今回は演奏会の感想ではなく、別の話題を。

前回に引き続き、「もしもタイムマシンがあったなら行ってみたい演奏会」シリーズの続きである。

今回は、フルトヴェングラーの指揮によるブルックナーの交響曲第7番を取り上げたい。

今回もこれまでと同様、フルトヴェングラー指揮ベルリン・フィルの演奏による、ベルリンでの演奏会で、かつ1929~1934年頃に行われたもの(できれば1929年のもの)から探してみたいと思う(その理由はこちら)。

 

 

探してみると、下記の演奏会があった。

 

1932年4月14、15日、ベルリン

指揮:フルトヴェングラー

管弦楽:ベルリン・フィルハーモニー管弦楽団

プログラム

Bach: Suite No. 2 (Albert Harzer, flute)

Hindemith: Philharmonisches Konzert (UA)

Bruckner: Symphony No. 7

 

ベルリン・フィルの創立50周年記念コンサートである。

ヒンデミット作曲の委嘱作品「フィルハーモニー協奏曲」の世界初演あり、ベルリン・フィルの前任指揮者アルトゥール・ニキシュがかつて世界初演したブルックナーの交響曲第7番あり、とベルリン・フィル記念コンサートにふさわしいプログラムになっている。

この後、フルトヴェングラーとベルリン・フィルは同じく記念コンサートとしてベートーヴェンの第九を4月17、18日にベルリンで演奏したのち、記念ツアーとしてドイツ、フランス、イタリアの各都市を巡る。

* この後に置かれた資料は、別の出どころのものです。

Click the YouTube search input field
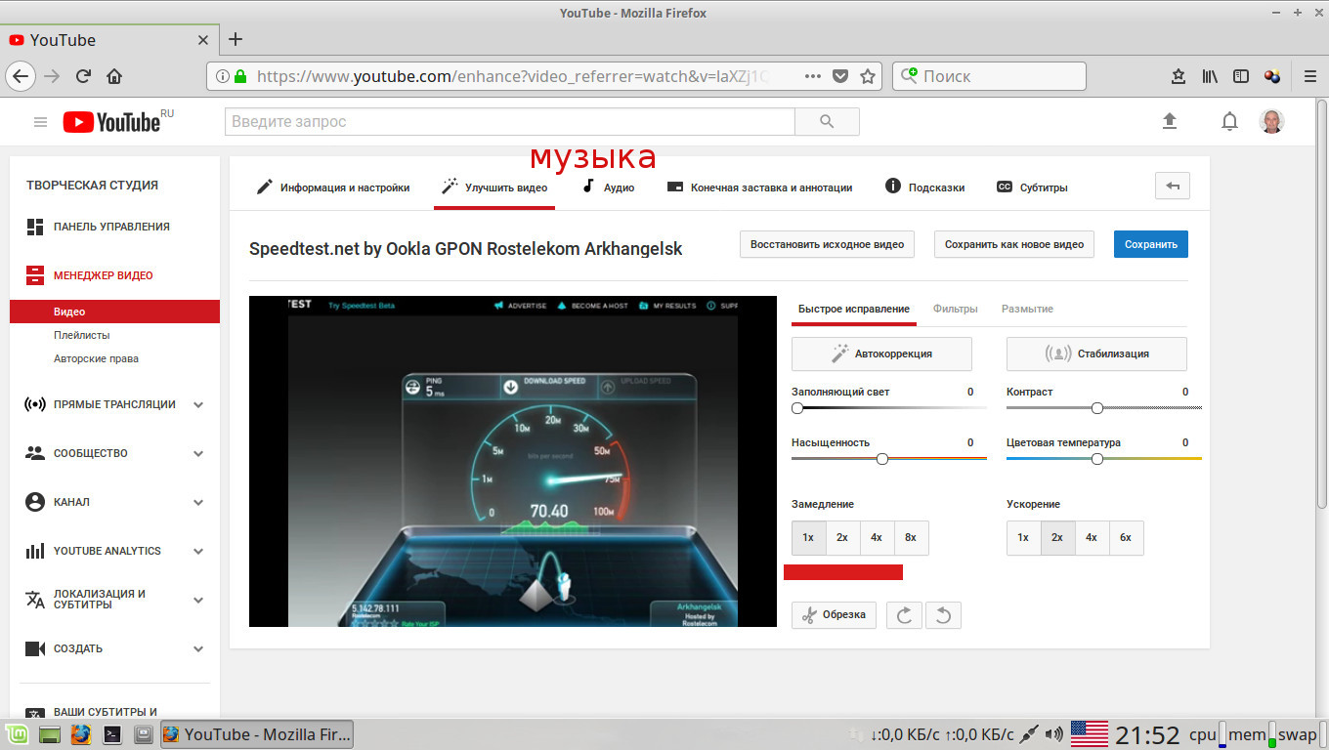Image resolution: width=1329 pixels, height=750 pixels. 509,122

そして6月7、9日には、フルトヴェングラーは単身パリへ出かけ、パリ・オペラ座でのデビュー公演を、彼の得意曲「トリスタンとイゾルデ」で飾ることになる。

まさに八面六臂の活躍である。

 

 

ただしタイムマシンはまだないし、またこの演奏会のライヴ録音も残されていないので、代わりに下記の録音を聴いた。

 

●ブルックナー:交響曲第7番(第1~3楽章の断片) フルトヴェングラー指揮ベルリン・フィル 1941年2月2~4日ベルリンライヴ盤(CD

 

(なお、バッハの管弦楽組曲第2番と、ヒンデミットのフィルハーモニー協奏曲は、おそらくフルトヴェングラーによる録音が残されていないため割愛)

 

 

フルトヴェングラーのブルックナー交響曲第7番には、戦後のベルリンやカイロ、ローマでのライヴ録音も残されていて、それらはきちんと全曲入っている。

それなのに、なぜこのような戦時中の、録音状態の決して良くない、かつ断片的にしか残っていないものを選ぶのか、と訝られるかもしれない。

あえてこの録音を選んだのは、コンサートホールのためである。

最高の音響を誇ったとされる伝説的なコンサートホール、ベルリンの旧フィルハーモニーは、前回の記事にも書いたように(こちら)、1944年に空襲で破壊されてしまった。

旧フィルハーモニーがいったいどれほど美しい響きだったのかが、(その片鱗だけだけれど)一番よく伝わってくるのが、この録音だと私は思う。

このホールの豊かな残響は、ベートーヴェンやブラームス以上に、ブルックナーにこそふさわしい。

ごく短い断片的な録音しか残されていないこの演奏は、聴いてみると想像を絶する美しさで、まるで「神の啓示」ででもあるかのようである。

これほどの美しさは、上記のような戦後の録音からは、聴くことができない。

 

 

なお、上で選んだ1932年4月の演奏会は、戦前なので会場はもちろん旧フィルハーモニーである。

もしも実演で聴いたならば、どんなにか神々しいことだろう。